The silver color looks to me like the shiny scales on fish skin =P So I chose to continue with the theme throughout this module's design:
Originally, I sketched a set of "wings" that mounted onto the blunt sides of the box. I thought this might make the enclosure look more like a pelvis, or robotic pair of panties...
The print for each of these wings ended up taking a solid night each. They had their own aesthetic once fixed to the base housing:
(note the webbing I placed behind the light defuser to create a "fiber glass effect")
View of the back side lit with LED strip:
In the end, the pantie wings didn't create the look I was going for. The bulky shapes detracted from the clean design of the main housing a bit too much (also, sorta made the enclosure resemble a fin or mermaid tail).

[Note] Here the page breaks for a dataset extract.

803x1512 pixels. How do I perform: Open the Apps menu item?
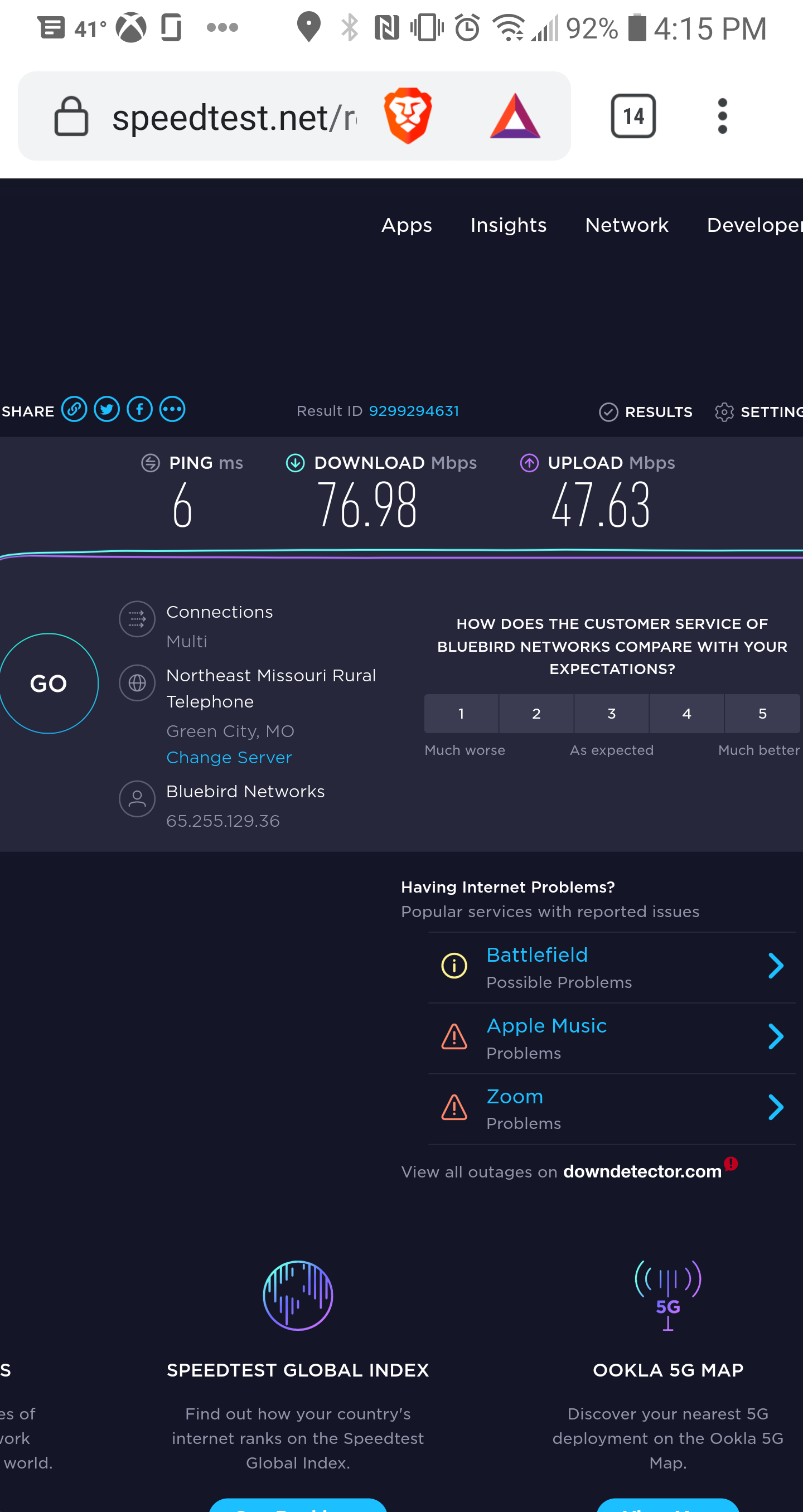pyautogui.click(x=406, y=225)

As a plan B, I figured, why not just go DEEP SALMON? I designed a set of simple end pieces, like grates, that resembled the fat marbling of raw salmon flesh:
I cut a piece of red transparent vinyl to lay beneath each white grate. Combined with the silver "salmon skin" front, this completed the overall aesthetic:
Sadly, I came to learn very quickly that this "box" enclosure, however pretty, wasn't an ideal shape in close proxy to the thigh meat it would be coming in contact with... MEAT CLASH!!

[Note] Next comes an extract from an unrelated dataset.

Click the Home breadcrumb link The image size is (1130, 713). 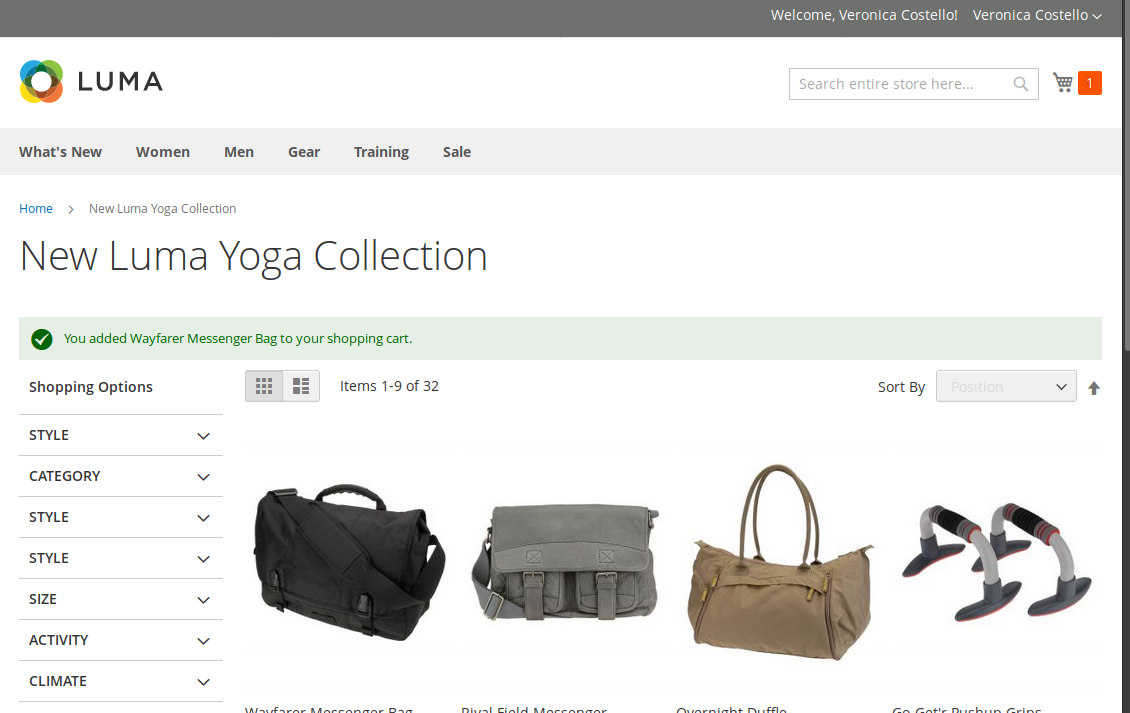(x=36, y=208)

I also didn't account for where several of the active electronic components would mount, so it was necessary that I design a second version of the enclosure... this is a wearableafter all. It must be... wear able...
BEAT BOX ENCLOSURE V. 2
The second revision of the salmon enclosure is slightly slimmer, to fit between the thighs with a bit more ease:
white and in silver:
There is a slot for the LED strip to mount along both flanks of the inside, and a mounting point for the Fillet-o board, which places it front and center:
Fillet-o up in front!
...and of course, there is a mounting bracket to hold the small mono speaker at an angle pointing into the receiving area:
Similarly, it pins together from the left and right sides.
...the good salmon.
THE VOICE OF THE SALMON
The point of having any volume at all is that the sound waves produce a vibration. Whispering suggests that the volume be low and subtle enough that the vibration produced may be felt only by someone in the immediate vicinity of the thing producing the sound.

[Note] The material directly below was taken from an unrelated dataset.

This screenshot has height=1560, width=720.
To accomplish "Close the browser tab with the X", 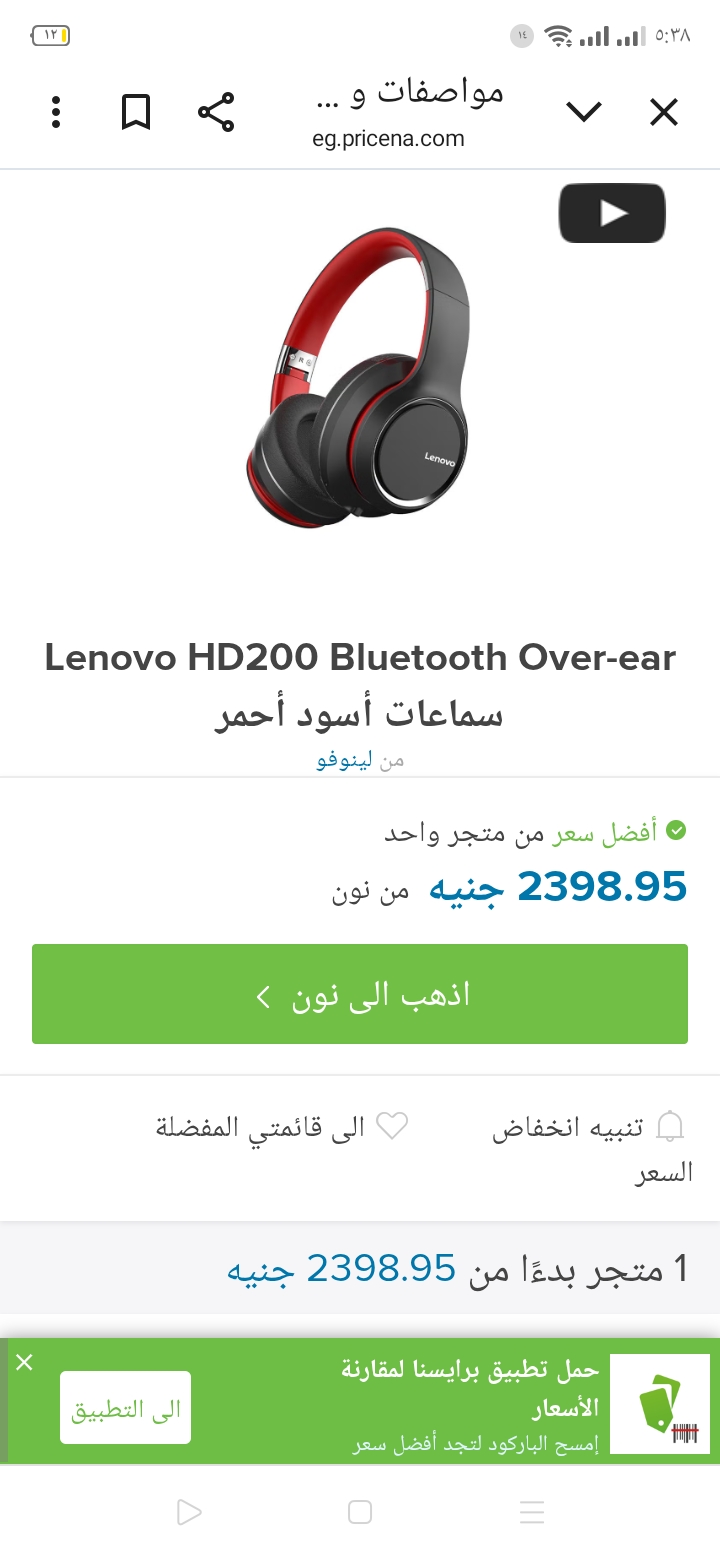I will (664, 112).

"whispering" also implies there will be a voice uttering actual words. BUT What voice? What words???
I imagined my friends coming over, and after a few drinks, speaking complete nonsense into a microphone for a while... like a drunken monologue/stream of consciousness sort of thing. Whatever they whispered wouldn't necessarily need to be seductive in nature, or sexual even. In my heart I was channeling weird one-sided conversation the likes of this:
Last summer, while I was filming the build updates for noodle's behavior appendages, I started stealing my closest friends away after a few beers and recording their improvised infomercials and show bumpers. The results were pretty great, so I was hoping to coax the same sort of situation again for the "pillow talk".
As of yet, this hasn't happened (though I might still try later this summer), so in the mean time I resorted to using the good old text to speech that comes with my Mac. It's a thing of nightmares.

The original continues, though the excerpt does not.